BRIEF DESCRIPTION OF THE DRAWINGS
[0010] These and further features of the invention will be apparent
with reference to the following description and drawings,
wherein:
[0011] FIG. 1 schematically shows the exemplary method variant with
a device for atomizing and mixing molten material with foaming
agent and foaming the mixture;
[0012] FIG. 2 shows a part of a first embodiment of a device
according to FIG. 1;
[0013] FIG. 3 shows a part of a further embodiment of a device
according to FIG. 1.
DETAILED DESCRIPTION OF THE PREFERRED EMBODIMENTS
[0014] For atomizing molten material at high temperatures basically
two solutions are considered. A first solution entails atomizing by
way of an atomizer while exploiting centrifugal force. A second
solution entails atomizing with an atomizing agent, such as
pressurised air, steam, or fluids, thus, for example, by way of
two-component nozzles. The present invention is based on the first
of these two solutions.
[0015] According to FIG. 1, molten material 1 is metered from a
storage container 10. The storage container is, for example, a
melting unit or a lined material container with an opening 12 for
the molten material to flow out. Slag, for example steelworks slag,
blast furnace slag, or slag from incineration installations is
advantageously used. Other molten or high melting point materials
such as glass may of course also be used within the framework of
the present invention. Advantageously, the molten material contains
oxides that may be reduced by carbon and release gases such as
C0.sub.2 or CO.
[0016] In the method variant of the invention according to FIGS.
1-3, a material jet flowing out of the supply container in a first
step is processed into a melt with a large surface. The molten
material flows as continuously as possible onto an atomizer 13. The
atomizer is any body. For example the atomizer has the shape of a
disk, roller, etc. According to FIG. 1 the atomizer is a
horizontally rotating disk having a diameter of, for example, 1
meter. The material jet flowing out may be led onto a disk of such
dimensions without problem. On account of the high centrifugal
forces prevailing on the disk, molten material located on the disk
is processed into a thin melt film 6 of, for example, 0.5-1 mm
thickness with a large external surface. The atomizer may be heated
or cooled in order to set the viscosity of the melt film by
variation of the temperature of the atomizer.
[0017] The setting and control of the temperature of this melt film
within a material melting range is effected, for example, by the
supply of heat by auxiliary agents such as hot gas. Advantageously,
for avoiding a cooling which is too rapid one may provide a
radiation insulation of the whole device. The atomizer may also be
separately heated, for example by way of a burner directly onto the
melt film. If cooling is required because the molten material has a
temperature that is too high, then this may be provided very simply
by auxiliary agents such as water or air.
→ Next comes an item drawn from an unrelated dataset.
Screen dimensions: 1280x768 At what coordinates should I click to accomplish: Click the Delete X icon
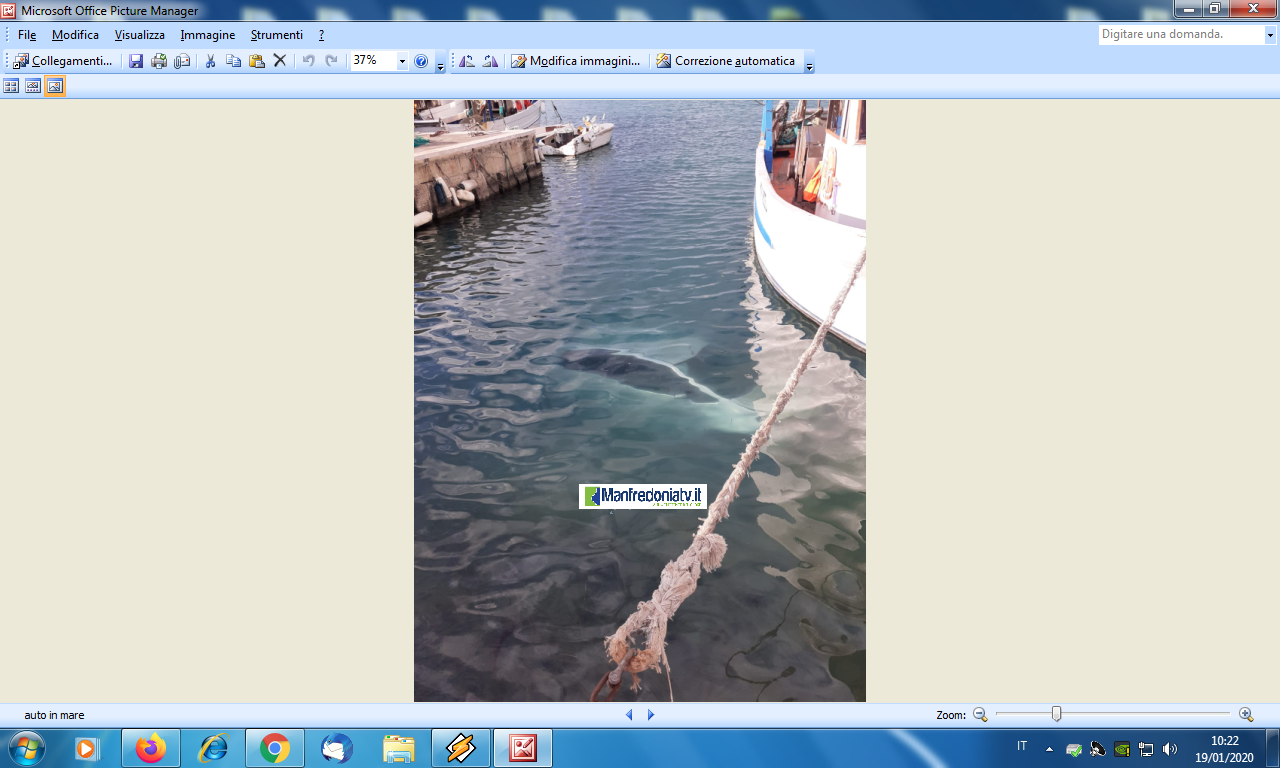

This is affected by
admixing into the molten material and/or separate cooling of the
atomizer, for example by cooling the rear side of the atomizer. All
these temperature controls may be carried out simply and may be
adapted to different large material melting ranges of various
applied materials. Basically, it is the case that the larger the
material melting range of the applied material, the simpler the
execution of the method according to the invention.
[0018] The foaming agent 3 is metered onto an atomizer. For example
a powder-like, fine-grain foaming agent is metered via a metering
means 24 onto the disk according to FIG. 1 and, on account of the
prevailing centrifugal forces, is mixed into the melt film. As a
foaming agent one may use any material that, when excited, produce
gases. Such an excitation for producing gases may be affected in
various ways and manners. For example, excitation may be affected
by heating the foaming agent in direct contact with the molten
material, or by thermal decomposition of the foaming agent (for
example CaCO.sub.3), or by chemical reaction with the molten
material (for example according to a reaction
(C+Fe.sub.2O.sub.3.fwdarw.2FeO+CO.sub.(g)). As a foaming agent for
steelworks slag with a melting temperature above 1200.degree. C.
usual ground limestone, which at approx. 850.degree. decomposes
into CaO and gaseous CO.sub.2, may be used. Advantageously, small
concentrations of the foaming agent are metered into the melt film.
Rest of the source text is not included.